8.  We note that in 2011, the substance of canon 3(c) was transferred to rule 2.11 of the Code of Judicial Conduct.

9.  In his brief, the petitioner asserts that Judge Miano's “partiality and animus towards the petitioner is reflected in his comments at sentencing,” where Judge Miano purportedly “[referred] to ‘areas' of the petitioner's trial testimony as ‘perjury’ ․ that strain credulity” and made allegedly disparaging comments about the petitioner's impact on impressionable young people. It is not clear from the record whether the petitioner cited these alleged examples of bias during the proceedings before the habeas court. In any event, however, our Supreme Court has stated that “[t]he concept of impermissible judicial bias or prejudice contemplates the formation of a fixed anticipatory judgment on the part of the judge, as contradistinguished from an open state of mind which will be governed by the law and the facts․ [T]here is nothing impermissible about an opinion formed by a judge after a trial has concluded․ Rather, a trial judge will normally and properly form opinions on the law, the evidence and the witnesses, from the presentation of the case. These opinions and expressions thereof may be critical or disparaging to one party's position, but they are reached after a hearing in the performance of the judicial duty to decide the case, and do not constitute a ground for disqualification․ Thus, [t]he judge who presides at a trial may, upon completion of the evidence, be exceedingly ill disposed towards the defendant․ But the judge is not thereby recusable for bias or prejudice, since his knowledge and the opinion it produced were properly and necessarily acquired in the course of the proceedings․ ” (Citations omitted; emphasis in original; internal quotation marks omitted.) State v. Rizzo, 303 Conn. 71, 125–26, 31 A.3d 1094 (2011), cert. denied, ––– U.S. ––––, 133 S.Ct. 133, 184 L.Ed.2d 64 (2012).

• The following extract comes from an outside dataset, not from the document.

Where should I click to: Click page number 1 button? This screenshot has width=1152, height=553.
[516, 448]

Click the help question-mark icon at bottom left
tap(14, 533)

10.  The petitioner appears to challenge the holding in Canales, suggesting that the actual bias standard provides a lower level of protection for due process rights than “the minimum threshold required by [f]ederal law,” and claiming that under the purported federal standard, even the “mere appearance of an injustice ․ will serve to violate due process.” This argument is not persuasive. As our Supreme Court has stated, the United States Supreme Court consistently has held that judicial disqualification rises to the level of a due process violation only upon the judge's actual bias, and has “reaffirmed the principle that the requirements of due process are less rigorous than those of the Code of Judicial Conduct, which mandates both impartiality and the appearance of impartiality.” (Emphasis in original.) State v. Canales, supra, 281 Conn. at 594; see also State v. Rizzo, supra, 303 Conn. at 115–16 (“[j]udicial disqualification claims rarely raise due process questions; more typically, they invoke statutes, rules or common law imposing much stricter standards than are required constitutionally․ The United States Supreme Court has found judicial bias claims to be due process violations only in egregious cases” [citations omitted] ).